You feel the chaos and disorientation of the characters involved in the melee,
and in these moments World War Z creates a very visceral
experience. And for his part, Forster has the good sense not to linger too
long, lest this tactic prove overwhelming. His approach gives these incidents
much more impact than a constant barrage of jittery camerawork.
Brooks’
book doesn’t lend itself to easy translation from page to screen. The story is
framed as a series of survivor’s tales collected after the
zombie wars. It’s more like reading an anthology of vignettes rather than a
novel. The one thing that remains—aside from the zombies of course—is a
globetrotting plot structure. Gerry bounds all over the world, from one decimated
city to another, in search of patient zero, and hopefully a cure. He’s a very
pragmatic, goal oriented individual who sees what’s in front of him, accepts
it—in this case, the walking dead—and copes as best he can.
While
this is definitely Gerry’s story, and Pitt’s movie, there are some great
supporting players to prop him up from time to time. His wife Karen (Mirielle
Enos) is a perfect survivalist partner—she just happens to pack flares on what
begins as a routine family road trip—and is down to do what needs to be done to
protect her family. James Badge Dale plays a no-nonsense, badass military
operator with a bleak funny streak. David Morse does a turn as a CIA spook who
sold guns to the North Koreans—who may or may not have pulled the teeth of the
entire country to prevent rabid biting. And if you’re not talking about Daniella
Kertesz, who plays Gerry’s Mossad-trained sidekick he picks up in Jerusalem,
you should be.
The
script for World War Z went through a number of
incarnations. The final act especially had multiple big name Hollywood writers
brought in to try and fix it, even after principle photography was complete.

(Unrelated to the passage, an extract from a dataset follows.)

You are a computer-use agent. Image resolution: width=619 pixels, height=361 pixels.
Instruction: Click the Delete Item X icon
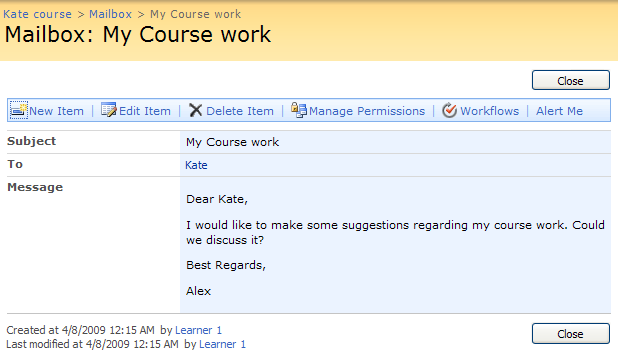(195, 110)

Even with all the doctoring, these problems are still obvious in the conclusion.
The end they wound up with isn’t terrible, but you get to a point where you
wonder what they’re going to do next, then it peters out and leaves you cold.
Not the worst ending you’ve ever seen, but it wobbles, makes some questionable
choices, and isn’t satisfying at all.
World
War Z hints and global politics, but the main attraction is
definitely the action and horror. We could spend all day dissecting particular
flaws, but a quick pace and balanced delivery ultimately win out and make the
movie a blast. Given widespread public concerns, the film turned out better
than I hoped. One final thought, there is absolutely, 100%, no reason for
World War Z to be in 3D except to take more of your money.
No joke, I forgot it was in 3D at one point
until I took of the glasses to rub my eyes.